START Data shown

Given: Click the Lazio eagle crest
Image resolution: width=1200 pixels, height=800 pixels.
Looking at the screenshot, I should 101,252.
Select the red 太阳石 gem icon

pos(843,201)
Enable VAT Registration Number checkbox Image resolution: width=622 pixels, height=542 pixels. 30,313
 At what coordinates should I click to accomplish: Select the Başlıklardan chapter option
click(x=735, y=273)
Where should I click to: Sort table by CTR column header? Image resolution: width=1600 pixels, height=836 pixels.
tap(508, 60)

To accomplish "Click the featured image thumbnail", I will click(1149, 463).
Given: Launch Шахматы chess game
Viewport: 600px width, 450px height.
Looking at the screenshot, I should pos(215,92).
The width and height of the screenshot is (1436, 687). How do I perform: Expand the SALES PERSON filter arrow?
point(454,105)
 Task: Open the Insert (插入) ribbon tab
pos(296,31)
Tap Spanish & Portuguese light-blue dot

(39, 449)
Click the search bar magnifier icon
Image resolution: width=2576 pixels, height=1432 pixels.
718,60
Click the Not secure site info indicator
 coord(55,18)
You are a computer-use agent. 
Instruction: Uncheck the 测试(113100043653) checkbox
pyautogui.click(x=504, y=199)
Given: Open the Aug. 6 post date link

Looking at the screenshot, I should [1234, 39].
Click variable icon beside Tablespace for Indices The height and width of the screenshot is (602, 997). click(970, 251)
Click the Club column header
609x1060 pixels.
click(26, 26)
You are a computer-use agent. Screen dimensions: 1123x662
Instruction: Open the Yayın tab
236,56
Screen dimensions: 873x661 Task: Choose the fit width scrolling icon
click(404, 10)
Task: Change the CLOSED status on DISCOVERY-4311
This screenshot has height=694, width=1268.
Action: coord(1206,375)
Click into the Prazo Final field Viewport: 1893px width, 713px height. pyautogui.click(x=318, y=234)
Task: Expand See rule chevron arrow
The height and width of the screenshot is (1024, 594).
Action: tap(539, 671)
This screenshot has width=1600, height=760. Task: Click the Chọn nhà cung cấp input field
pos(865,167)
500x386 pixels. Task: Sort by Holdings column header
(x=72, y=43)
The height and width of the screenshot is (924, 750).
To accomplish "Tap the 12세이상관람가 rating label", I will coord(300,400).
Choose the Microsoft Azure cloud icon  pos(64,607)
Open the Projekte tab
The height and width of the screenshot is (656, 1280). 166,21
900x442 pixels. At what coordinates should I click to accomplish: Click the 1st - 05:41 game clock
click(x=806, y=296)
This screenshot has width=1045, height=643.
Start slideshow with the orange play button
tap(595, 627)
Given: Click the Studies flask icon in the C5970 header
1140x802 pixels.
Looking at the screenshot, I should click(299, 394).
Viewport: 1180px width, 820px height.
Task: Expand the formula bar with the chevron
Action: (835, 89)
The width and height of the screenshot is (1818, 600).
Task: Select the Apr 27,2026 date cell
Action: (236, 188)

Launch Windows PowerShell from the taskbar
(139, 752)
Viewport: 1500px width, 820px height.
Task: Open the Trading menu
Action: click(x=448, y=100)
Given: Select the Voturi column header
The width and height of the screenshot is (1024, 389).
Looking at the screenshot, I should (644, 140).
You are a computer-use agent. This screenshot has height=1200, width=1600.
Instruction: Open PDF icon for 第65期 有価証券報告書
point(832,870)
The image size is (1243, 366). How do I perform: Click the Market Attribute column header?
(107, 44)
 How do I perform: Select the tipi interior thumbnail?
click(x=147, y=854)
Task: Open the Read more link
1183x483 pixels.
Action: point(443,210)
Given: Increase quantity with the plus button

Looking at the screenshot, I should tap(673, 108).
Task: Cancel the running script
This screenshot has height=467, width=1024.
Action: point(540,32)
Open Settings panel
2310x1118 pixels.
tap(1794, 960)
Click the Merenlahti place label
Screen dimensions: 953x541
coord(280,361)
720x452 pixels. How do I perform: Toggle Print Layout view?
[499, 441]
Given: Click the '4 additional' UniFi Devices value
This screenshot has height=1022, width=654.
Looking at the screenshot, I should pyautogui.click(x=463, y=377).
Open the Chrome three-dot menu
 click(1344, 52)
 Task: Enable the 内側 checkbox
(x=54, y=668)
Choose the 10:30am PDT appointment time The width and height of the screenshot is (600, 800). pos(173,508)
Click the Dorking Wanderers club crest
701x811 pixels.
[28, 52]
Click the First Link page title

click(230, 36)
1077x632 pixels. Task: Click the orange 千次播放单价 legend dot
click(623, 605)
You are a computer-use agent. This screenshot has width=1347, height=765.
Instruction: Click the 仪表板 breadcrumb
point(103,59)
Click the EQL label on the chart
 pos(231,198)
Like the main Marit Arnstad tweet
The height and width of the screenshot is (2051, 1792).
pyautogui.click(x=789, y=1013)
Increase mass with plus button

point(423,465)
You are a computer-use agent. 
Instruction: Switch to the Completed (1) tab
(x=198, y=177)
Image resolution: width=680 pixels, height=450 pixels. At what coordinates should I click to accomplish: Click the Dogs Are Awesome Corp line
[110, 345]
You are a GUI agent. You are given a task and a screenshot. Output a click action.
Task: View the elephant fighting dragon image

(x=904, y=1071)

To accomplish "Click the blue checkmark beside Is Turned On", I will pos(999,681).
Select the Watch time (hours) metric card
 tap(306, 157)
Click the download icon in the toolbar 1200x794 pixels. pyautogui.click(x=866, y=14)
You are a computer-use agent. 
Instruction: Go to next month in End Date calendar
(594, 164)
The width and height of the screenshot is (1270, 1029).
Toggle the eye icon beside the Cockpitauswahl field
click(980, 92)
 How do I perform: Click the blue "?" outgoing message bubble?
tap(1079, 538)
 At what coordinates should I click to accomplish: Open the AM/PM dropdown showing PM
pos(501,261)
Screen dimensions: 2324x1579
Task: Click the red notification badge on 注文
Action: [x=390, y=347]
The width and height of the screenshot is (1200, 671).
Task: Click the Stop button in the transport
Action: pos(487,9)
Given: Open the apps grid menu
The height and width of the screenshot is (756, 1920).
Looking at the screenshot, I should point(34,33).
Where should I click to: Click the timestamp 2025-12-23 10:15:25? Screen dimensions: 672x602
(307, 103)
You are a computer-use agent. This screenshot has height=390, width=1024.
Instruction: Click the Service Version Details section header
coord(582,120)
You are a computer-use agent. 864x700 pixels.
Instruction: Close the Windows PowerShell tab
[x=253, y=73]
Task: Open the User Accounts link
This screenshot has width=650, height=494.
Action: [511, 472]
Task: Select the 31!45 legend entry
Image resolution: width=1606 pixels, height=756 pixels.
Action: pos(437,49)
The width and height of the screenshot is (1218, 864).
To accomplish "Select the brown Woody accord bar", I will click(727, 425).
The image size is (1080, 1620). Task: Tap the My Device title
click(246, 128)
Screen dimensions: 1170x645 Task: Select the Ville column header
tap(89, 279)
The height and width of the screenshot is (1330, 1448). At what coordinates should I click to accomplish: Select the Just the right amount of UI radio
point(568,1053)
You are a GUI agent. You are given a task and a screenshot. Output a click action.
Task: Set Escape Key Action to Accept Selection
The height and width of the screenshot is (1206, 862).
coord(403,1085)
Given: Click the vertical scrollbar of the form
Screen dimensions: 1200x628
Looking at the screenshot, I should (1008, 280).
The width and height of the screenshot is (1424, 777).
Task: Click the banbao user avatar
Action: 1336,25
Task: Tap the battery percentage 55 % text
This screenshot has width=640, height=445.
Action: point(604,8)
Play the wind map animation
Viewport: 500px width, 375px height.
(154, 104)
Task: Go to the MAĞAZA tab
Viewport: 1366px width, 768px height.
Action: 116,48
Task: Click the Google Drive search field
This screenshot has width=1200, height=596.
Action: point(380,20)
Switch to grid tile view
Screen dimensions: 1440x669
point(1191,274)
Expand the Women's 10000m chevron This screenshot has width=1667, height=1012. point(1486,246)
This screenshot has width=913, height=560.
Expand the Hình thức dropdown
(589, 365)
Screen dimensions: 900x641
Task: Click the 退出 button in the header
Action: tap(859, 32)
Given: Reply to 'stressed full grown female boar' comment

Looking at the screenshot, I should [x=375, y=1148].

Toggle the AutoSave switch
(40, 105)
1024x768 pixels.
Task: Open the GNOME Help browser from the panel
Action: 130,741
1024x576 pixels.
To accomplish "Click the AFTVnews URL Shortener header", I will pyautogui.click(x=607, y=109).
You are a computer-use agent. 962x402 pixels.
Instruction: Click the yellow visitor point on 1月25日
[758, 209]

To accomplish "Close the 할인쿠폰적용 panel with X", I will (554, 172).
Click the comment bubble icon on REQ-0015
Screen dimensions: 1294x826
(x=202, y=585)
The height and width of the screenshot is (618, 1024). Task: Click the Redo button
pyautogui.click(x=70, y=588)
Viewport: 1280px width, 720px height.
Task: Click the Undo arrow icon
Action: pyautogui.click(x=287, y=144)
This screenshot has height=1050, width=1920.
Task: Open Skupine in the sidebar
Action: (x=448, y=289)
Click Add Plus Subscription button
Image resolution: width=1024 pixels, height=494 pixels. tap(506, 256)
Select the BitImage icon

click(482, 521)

END Data shown

▸ **Task directions**: Identify the lines of the data that contain the word "search". Copy each of them.

▸ **Response area**:
Click the search bar magnifier icon
Task: Click the Google Drive search field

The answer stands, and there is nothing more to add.